ENTRIES PROVIDED
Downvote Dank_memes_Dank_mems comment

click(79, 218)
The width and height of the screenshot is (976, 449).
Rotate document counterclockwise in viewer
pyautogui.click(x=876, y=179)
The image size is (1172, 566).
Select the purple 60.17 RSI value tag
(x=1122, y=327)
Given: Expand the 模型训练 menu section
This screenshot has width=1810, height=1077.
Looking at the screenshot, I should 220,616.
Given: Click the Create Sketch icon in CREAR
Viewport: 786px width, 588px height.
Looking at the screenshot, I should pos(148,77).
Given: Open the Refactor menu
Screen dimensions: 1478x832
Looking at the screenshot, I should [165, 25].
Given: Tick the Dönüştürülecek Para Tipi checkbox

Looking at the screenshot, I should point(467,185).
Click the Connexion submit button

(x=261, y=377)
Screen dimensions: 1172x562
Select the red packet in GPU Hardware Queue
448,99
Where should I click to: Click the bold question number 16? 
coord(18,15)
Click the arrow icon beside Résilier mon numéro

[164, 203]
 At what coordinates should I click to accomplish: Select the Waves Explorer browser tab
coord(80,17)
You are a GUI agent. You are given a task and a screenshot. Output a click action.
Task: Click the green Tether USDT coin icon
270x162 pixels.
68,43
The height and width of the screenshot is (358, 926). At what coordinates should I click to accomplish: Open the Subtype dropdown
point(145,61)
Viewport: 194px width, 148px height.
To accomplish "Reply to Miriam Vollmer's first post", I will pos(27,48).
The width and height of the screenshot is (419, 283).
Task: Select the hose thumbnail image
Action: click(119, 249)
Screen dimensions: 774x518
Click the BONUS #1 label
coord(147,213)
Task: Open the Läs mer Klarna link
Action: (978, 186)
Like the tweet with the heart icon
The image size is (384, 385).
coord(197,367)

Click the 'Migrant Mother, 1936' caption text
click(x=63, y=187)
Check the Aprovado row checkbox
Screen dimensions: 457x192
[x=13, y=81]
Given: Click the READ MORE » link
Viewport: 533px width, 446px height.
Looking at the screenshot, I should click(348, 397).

THE EXERCISE
Copy out the data lines from the line containing "Screen dimensions: 774x518" through the line containing "[x=13, y=81]", inclusive, with no changes.

FULL ANSWER
Screen dimensions: 774x518
Click the BONUS #1 label
coord(147,213)
Task: Open the Läs mer Klarna link
Action: (978, 186)
Like the tweet with the heart icon
The image size is (384, 385).
coord(197,367)

Click the 'Migrant Mother, 1936' caption text
click(x=63, y=187)
Check the Aprovado row checkbox
Screen dimensions: 457x192
[x=13, y=81]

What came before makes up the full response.